Thinking of others' "not self"

edited November 2010 in Buddhism Basics
It's often discussed in buddhism how you shouldn't associate any of the aggregates, which include any imaginable things in this world, as our self. This is important to understand, but it doesn't have much practical use, and is more intellectual. However, I don't think the fact that the same holds true for everyone else is discussed enough, nor the implications of it thought of enough. If someone is rude to you, it is not "them" that is rude to you. So how can you be mad? It is simply rudeness. Rudeness exists all over the world, yet you only care when it is done to you. This is because you think that THEY are being mean to YOU. If you understand that the actions of others aren't them, then you can't possibly get angry at them for what they do. Something to think about.

Comments

  • CloudCloud Veteran
    edited November 2010
    That's right. Just as much as you are not a self, but a complex of organized aggregates experiencing and interacting with "others", other humans act also out of ignorance and conditioning. When someone is rude to you, it's easy to say "that guy was so rude!", but more difficult to see that his life up to that point and all that he has ever thought and experienced, even including the brief encounter/sight involving you, was/is a continuum of karmic continuity (systematic cause and effect of a larger interdependent/related system than most view as having effect upon their lives) and in such a circumstance the resultant rude behavior was the natural and in fact selfless interaction that simply "was", resultant of conditions present in that moment.
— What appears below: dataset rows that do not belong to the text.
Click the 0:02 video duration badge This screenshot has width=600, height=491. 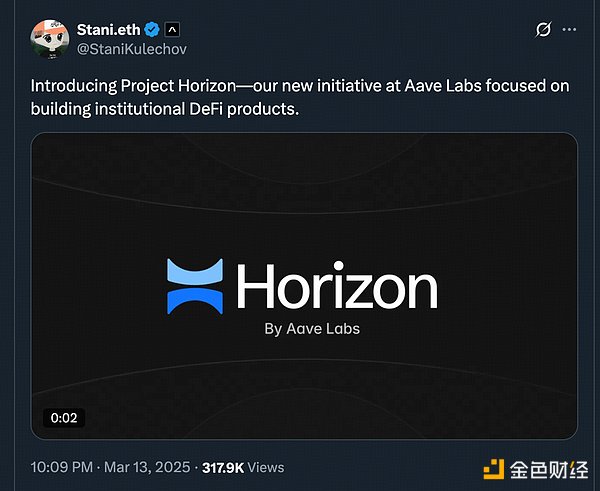tap(64, 417)
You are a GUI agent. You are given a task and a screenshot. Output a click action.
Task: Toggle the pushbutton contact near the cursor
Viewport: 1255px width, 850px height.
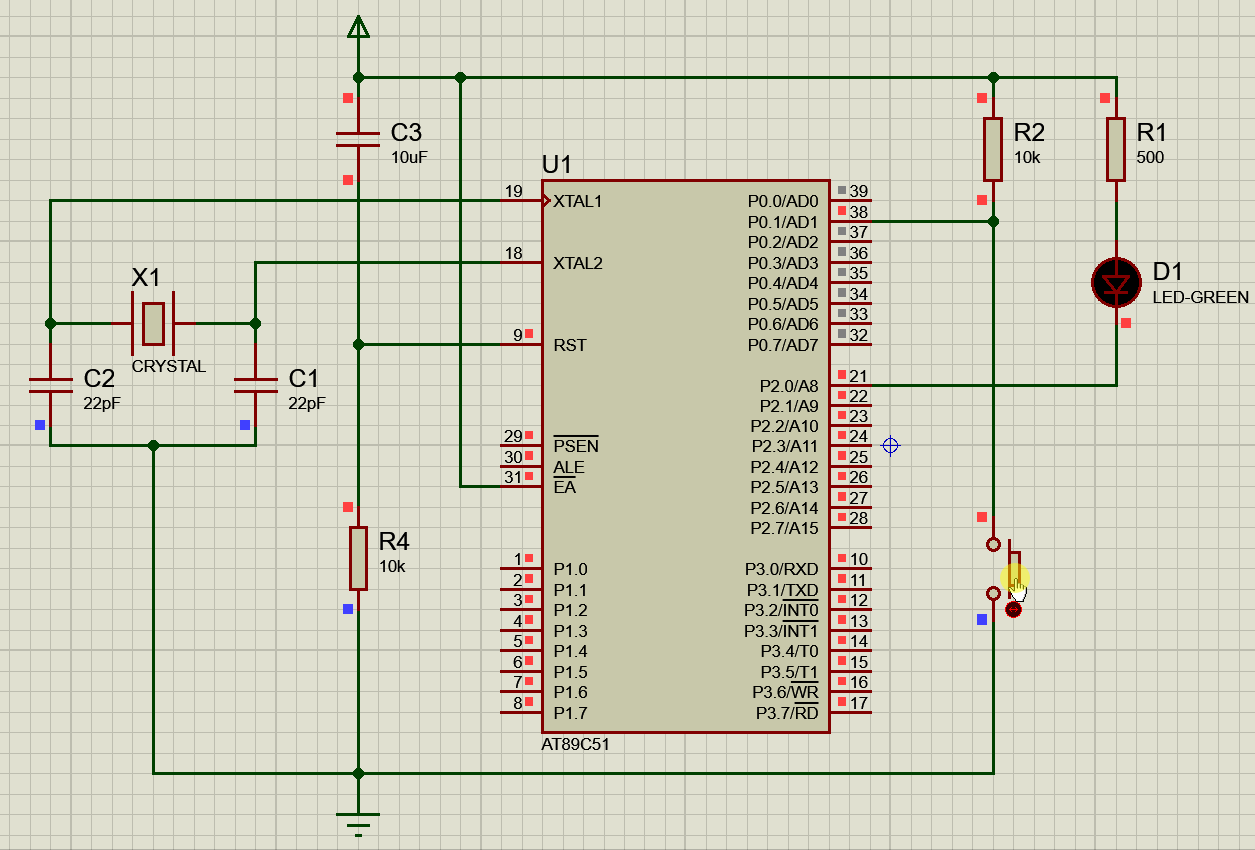click(1012, 575)
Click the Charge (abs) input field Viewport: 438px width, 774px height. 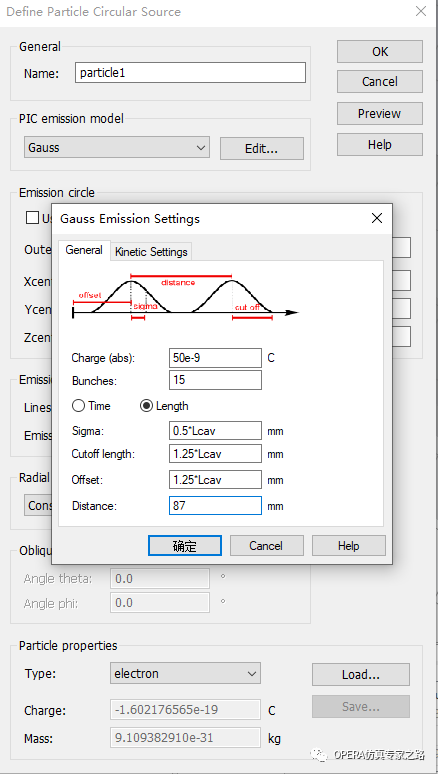coord(215,358)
We all function within the Dharma, according to the Dharma, not separate but inclusive and same-nature.

    The easiest thought is that there is no ghost in the machine; no driver of the bus. From there we can begin to accept more difficult and sometimes personally "scary" truths that not everyone chooses to face. No-Self or Selflessness is the view from which reality begins to clear and show its true nature.

    Good stuff :)
  • FoibleFullFoibleFull Canada Veteran
    edited November 2010
    TheJourney wrote: »
    It's often discussed in buddhism how you shouldn't associate any of the aggregates, which include any imaginable things in this world, as our self. This is important to understand, but it doesn't have much practical use, and is more intellectual. However, I don't think the fact that the same holds true for everyone else is discussed enough, nor the implications of it thought of enough. If someone is rude to you, it is not "them" that is rude to you. So how can you be mad? It is simply rudeness. Rudeness exists all over the world, yet you only care when it is done to you. This is because you think that THEY are being mean to YOU. If you understand that the actions of others aren't them, then you can't possibly get angry at them for what they do. Something to think about.
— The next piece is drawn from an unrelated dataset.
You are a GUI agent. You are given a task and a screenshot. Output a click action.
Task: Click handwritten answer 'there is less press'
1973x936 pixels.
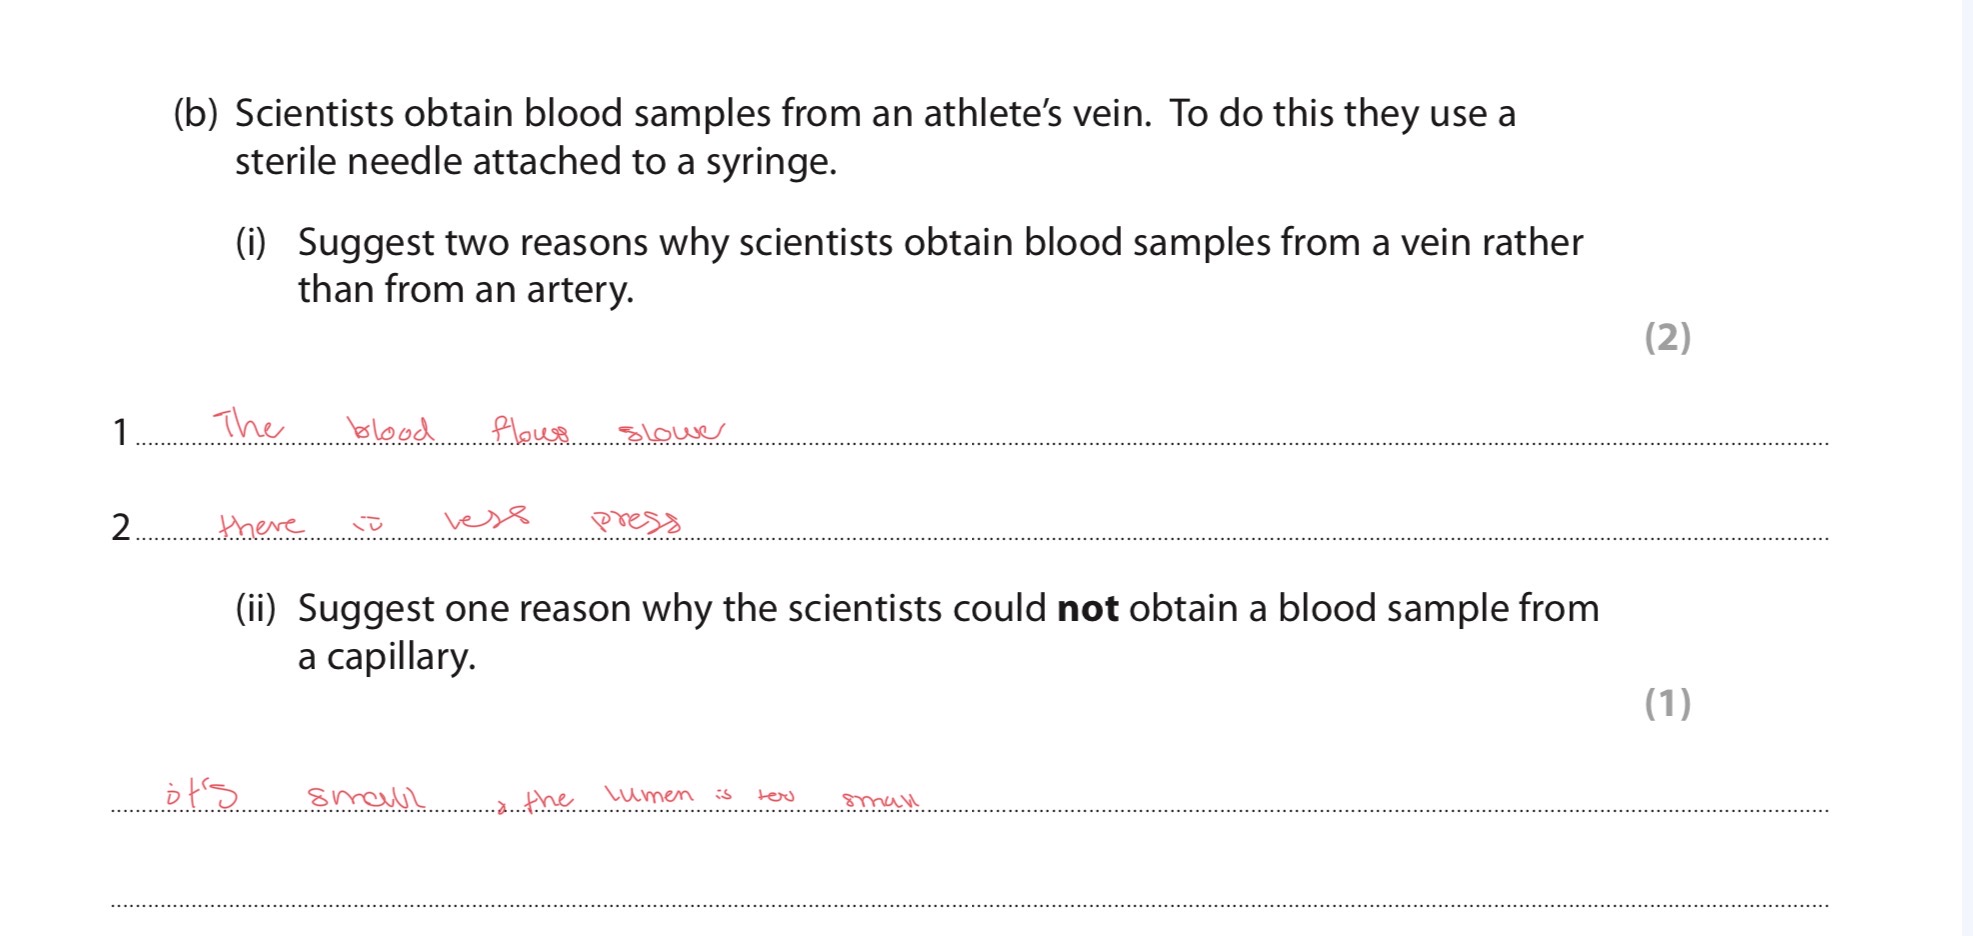tap(449, 522)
    You argument is still intellectual ... just an easier one for your to wrap your mind around. This is a good start, however! When it becomes experiential, rather than intellectual, that is when you really start to see it and use it. Keep up the practice.
  • JeffreyJeffrey Veteran
    edited November 2010
    That is actually an antidote to anger.The offender is not a solid entity that you have to destroy.

    Anger is a distortion of our capacity to see through obstacles. Your supposed to see through them rather than try to destroy them.
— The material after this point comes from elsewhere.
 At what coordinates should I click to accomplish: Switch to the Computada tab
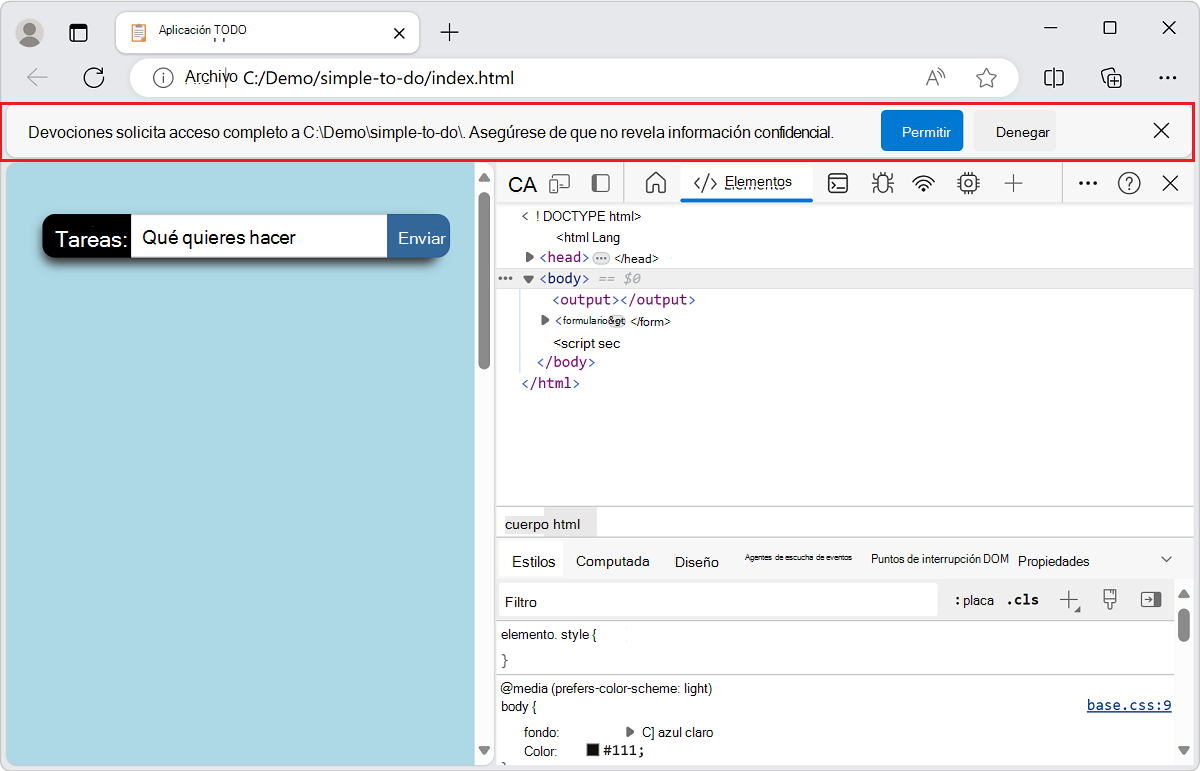612,561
    You are free to skillfully react to the rudeness with compassion as much so as it naturally arises.. Hey its compassion to not want to be hurt by someone. Compassion applies to caring for YOU too.
  • edited November 2010
    FoibleFull wrote: »
    You argument is still intellectual ... just an easier one for your to wrap your mind around. This is a good start, however! When it becomes experiential, rather than intellectual, that is when you really start to see it and use it. Keep up the practice.

    Anything that you put to words is intellectual. The whole point of my post was helping people to react better to negativity. That's not intellectual.
  • edited November 2010
    Dilgo Kyhentse Rinpoche taught this basically the same way Journey is presenting it. It has to be intellectual to be put into words and communicated. Once it's internalized then it's no longer intellectual.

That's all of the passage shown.